* [Tasks for this exercise]:
1. According to the text on Czech Republic–Kenya relations, how many Czech tourists visit Kenya each year?
2. Reproduce the passage of the text on Czech Republic–Kenya relations starting at "Both countries have" and ending at "inaugurated in 2006.".

* [Study text]:
* * * * * * * * *

Czech Republic–Kenya relations are bilateral relations between Czech Republic and Kenya.

History
Kenya and the Czech Republic maintain cordial relations.

The First Deputy Prime Minister and Foreign Minister of the Czech Republic visited Kenya in 2011. In 2006, the Czech Deputy Minister of Industry and Trade visited Kenya. A 14-member parliamentary team visited and attended an inter-parliamentary meeting in Nairobi.

The Kenyan tourism minister visited the Czech Republic in 2006.

Development cooperation
Kenya and the Czech Republic have signed agreements in:
Scientific and Technical Cooperation between the governments of the Czechoslovak Socialist Republic and Kenya in 1964
Cultural Cooperation signed between the governments of the Czechoslovak Socialist Republic and Kenya in 1986
Air Services Agreement signed between the governments of the Czechoslovak Socialist Republic and Kenya in 1989

Both countries have identified key areas in development such as commerce, trade, tourism, education and culture.

Approximately, 10,000 Czech tourists visit Kenya annually. The first ever chartered flight from Prague to Kenya was inaugurated in 2006.

* * * * * * * * *

* [Provided information]:
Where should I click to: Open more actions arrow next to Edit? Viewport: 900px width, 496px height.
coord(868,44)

* * * * * * * * *

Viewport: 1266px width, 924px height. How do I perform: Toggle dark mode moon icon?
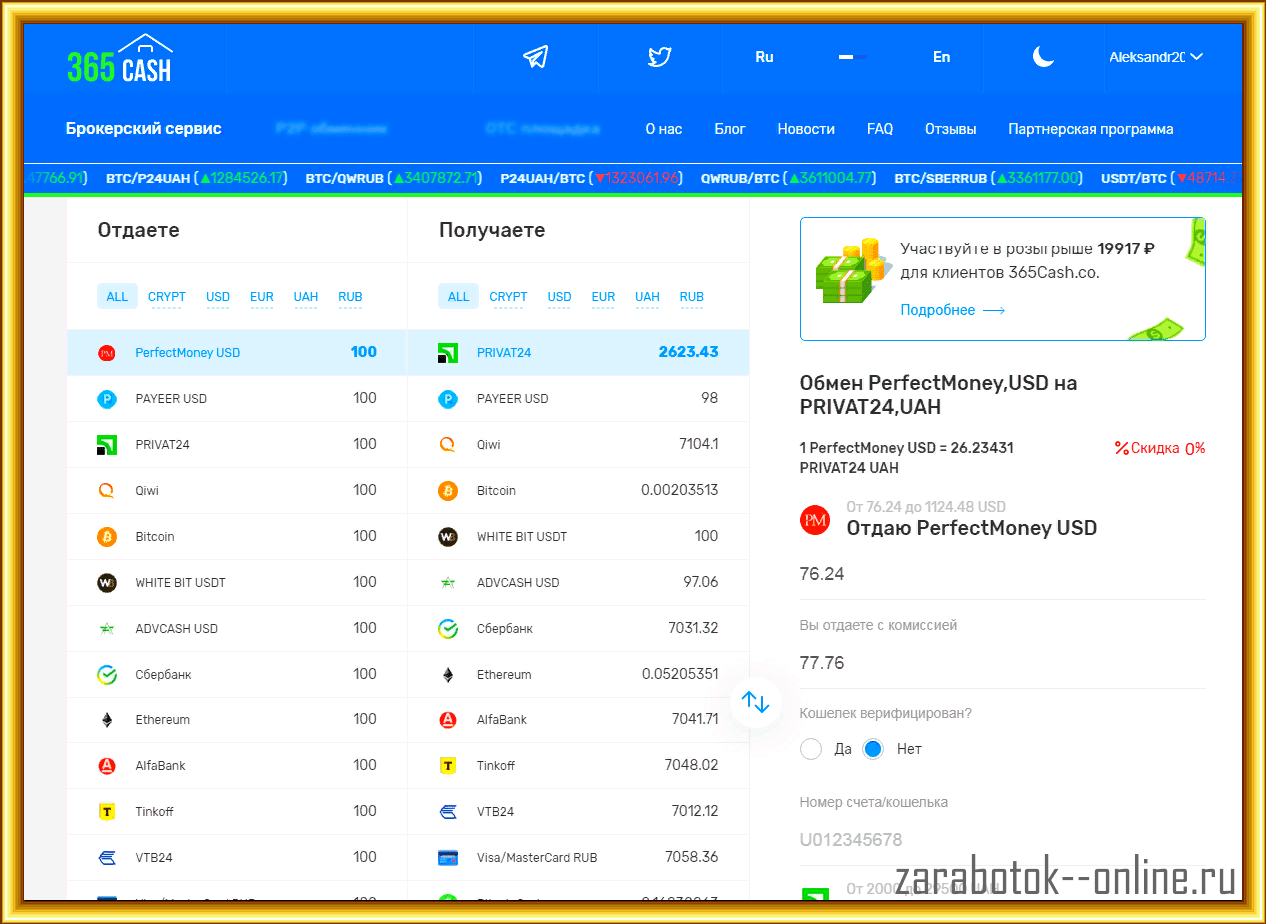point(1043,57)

* * * * * * * * *

* [Responses to the tasks]:
1. Approximately 10,000 Czech tourists visit Kenya annually.

2.
Both countries have identified key areas in development such as commerce, trade, tourism, education and culture.

Approximately, 10,000 Czech tourists visit Kenya annually. The first ever chartered flight from Prague to Kenya was inaugurated in 2006.